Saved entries
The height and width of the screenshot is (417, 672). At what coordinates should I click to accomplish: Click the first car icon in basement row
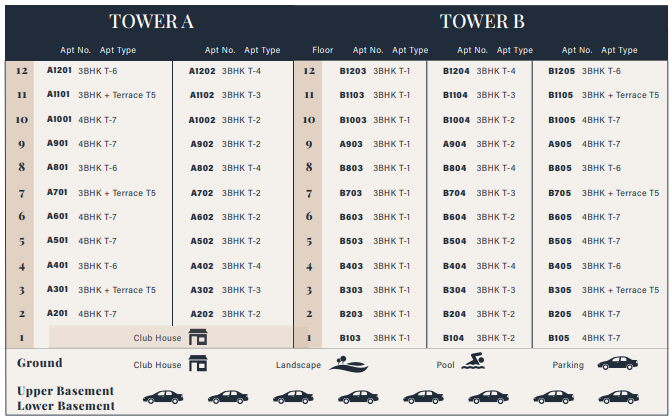(163, 397)
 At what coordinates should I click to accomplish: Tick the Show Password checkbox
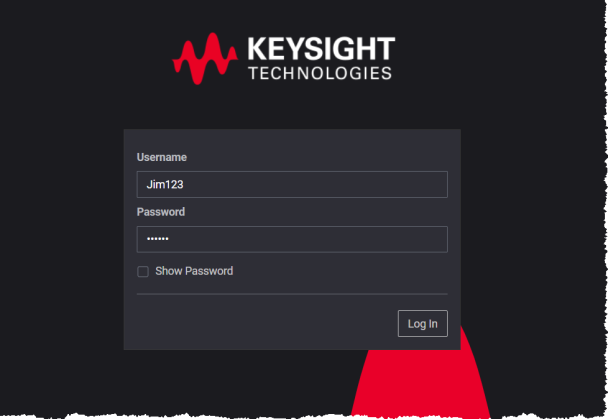coord(143,271)
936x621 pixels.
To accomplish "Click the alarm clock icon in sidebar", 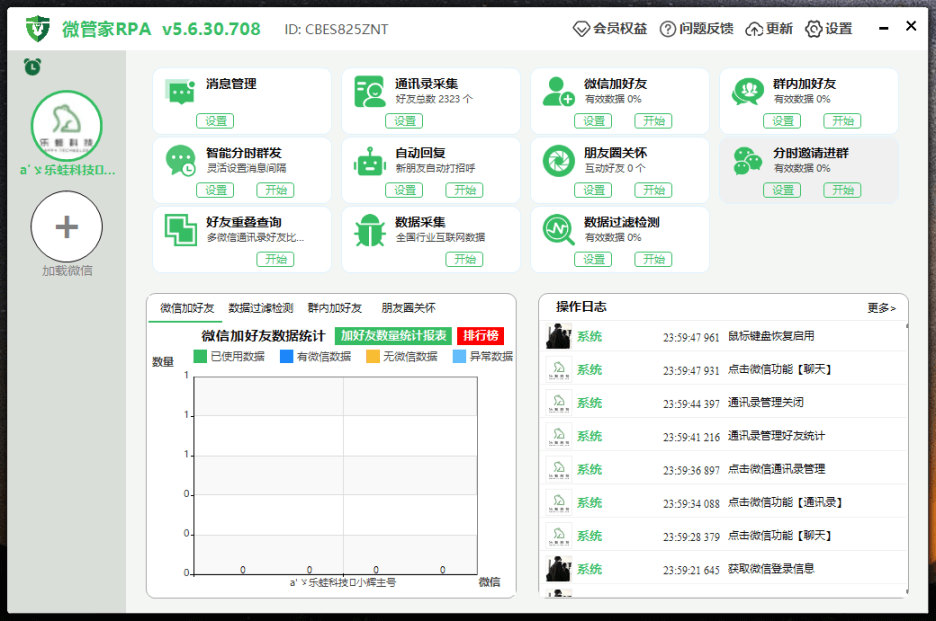I will coord(30,64).
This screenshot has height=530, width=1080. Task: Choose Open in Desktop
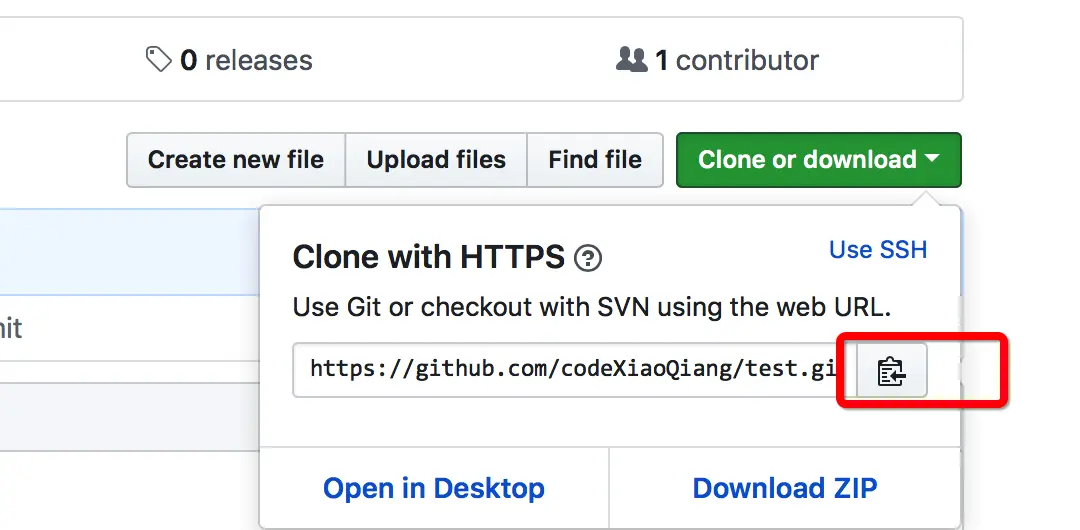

Problem requirements |
What you give back must match the lines from the start of the records through the line that contains "936x621 pixels.", exactly, with the pictures left out.

Answer |
The height and width of the screenshot is (417, 672). At what coordinates should I click to accomplish: Click the first car icon in basement row
(163, 397)
 At what coordinates should I click to accomplish: Tick the Show Password checkbox
coord(143,271)
936x621 pixels.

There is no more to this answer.